Through Bruno, Hawkesworth began to work for JW Anderson, shooting the brand’s campaign for autumn/winter 2013. “That was the first fashion advertising I’d done. And it was perfect because we had complete freedom.” The campaign had the same intensity of Hawkesworth’s documentary photography, where subjects simultaneously reveal and conceal themselves, conveying an off-key oddness.
The images worked so well that when Anderson was appointed creative director of Loewe as part of a deal that saw LVMH take a minority stake in his business, he took Hawkesworth along with him to shoot the brand’s campaigns. “We took that language that we were building in JW Anderson to Loewe and M+M Paris came on board — they were already in the picture because of Man About Town [with whom had worked on shoots] — so that was what was so special about it: everybody was on the same page.”

== INFORMATION SHOWN ==
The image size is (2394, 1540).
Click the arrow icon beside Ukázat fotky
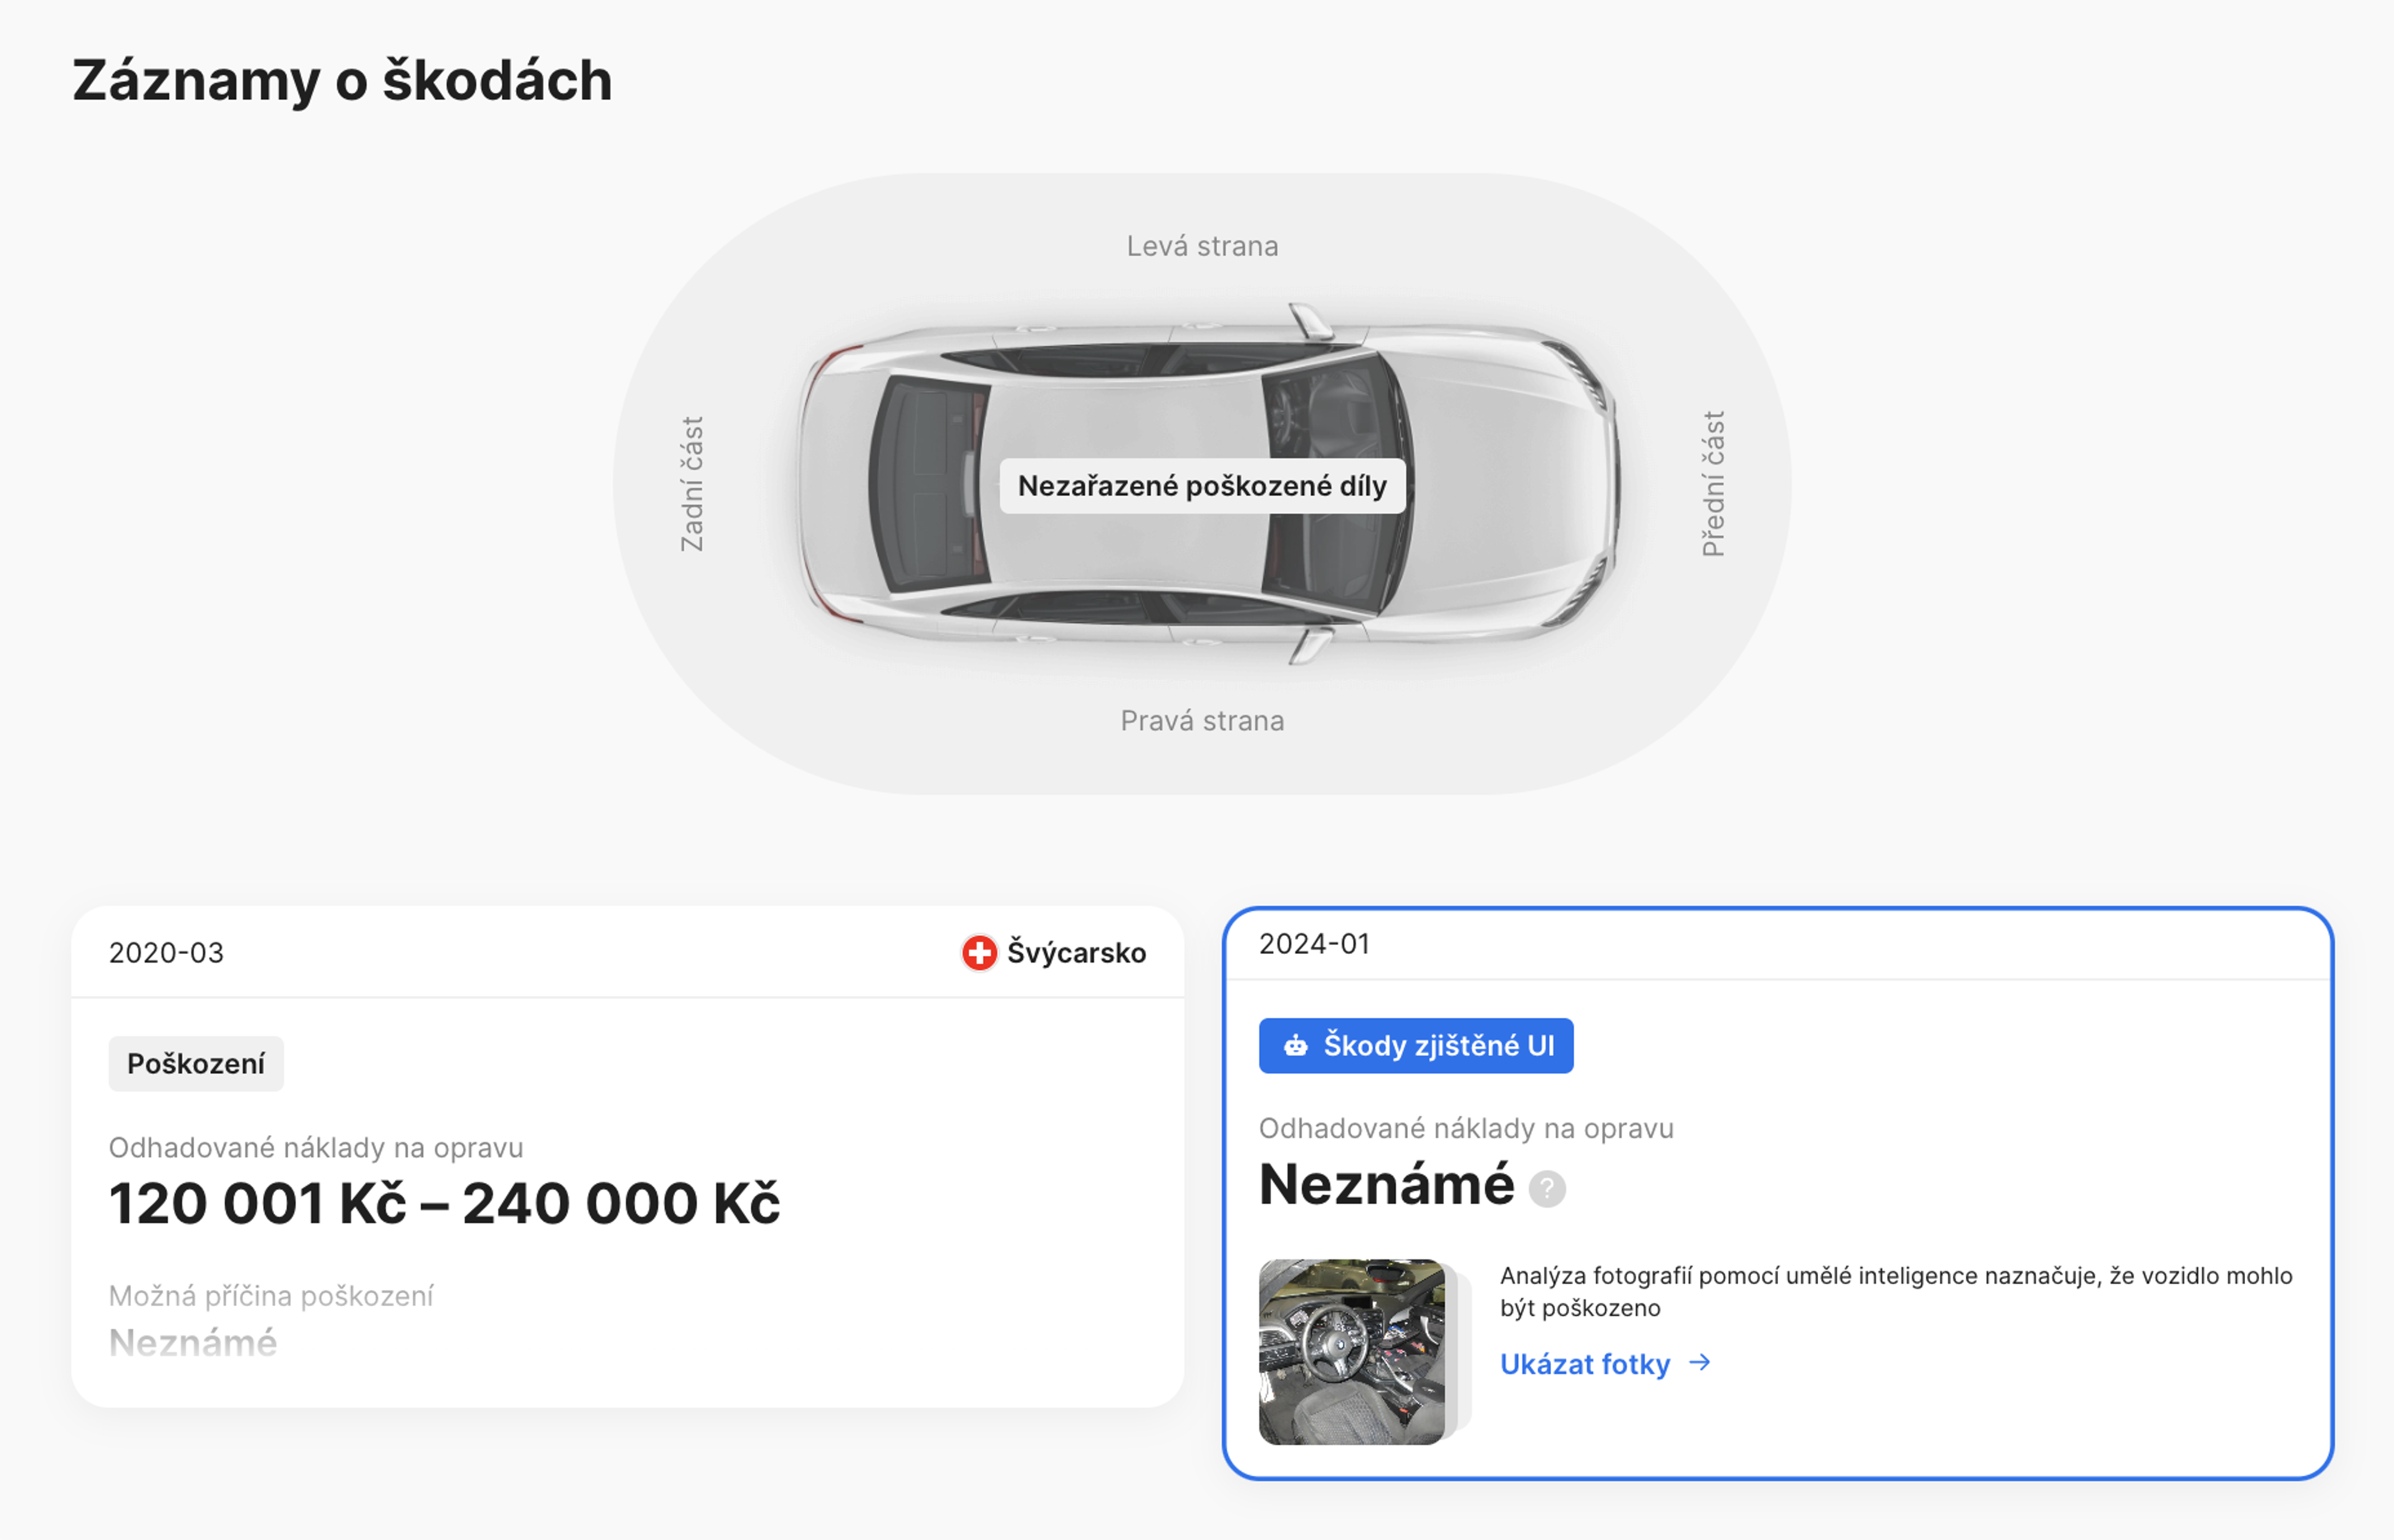1701,1363
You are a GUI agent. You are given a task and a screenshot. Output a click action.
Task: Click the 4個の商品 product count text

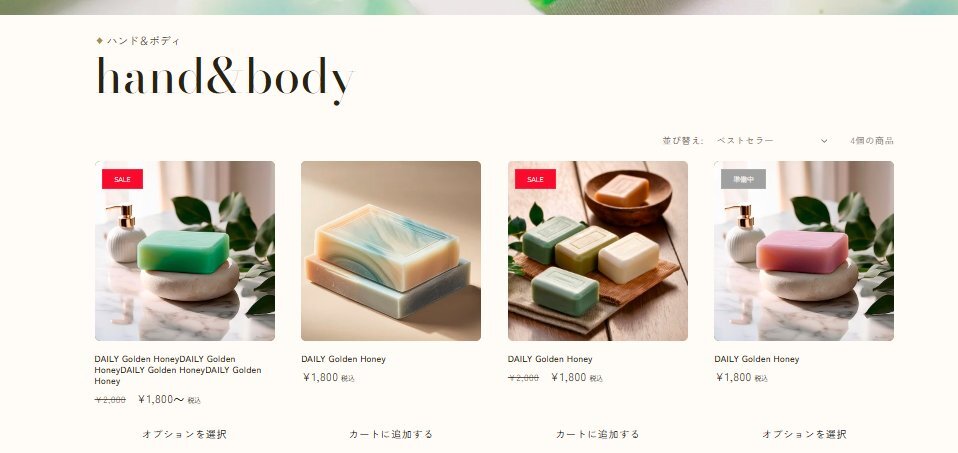click(x=872, y=141)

== DIRECTIONS FOR THIS TASK ==
In the passage on Hawkesworth's fashion campaigns, why did Anderson bring Hawkesworth to Loewe? Answer in one to three sentences. The lines have no connection to the passage about Hawkesworth's fashion campaigns.

== EXERCISE RESPONSE ==
The images Hawkesworth shot for JW Anderson's autumn/winter 2013 campaign worked so well that Anderson brought Hawkesworth along to shoot Loewe's campaigns after being appointed its creative director.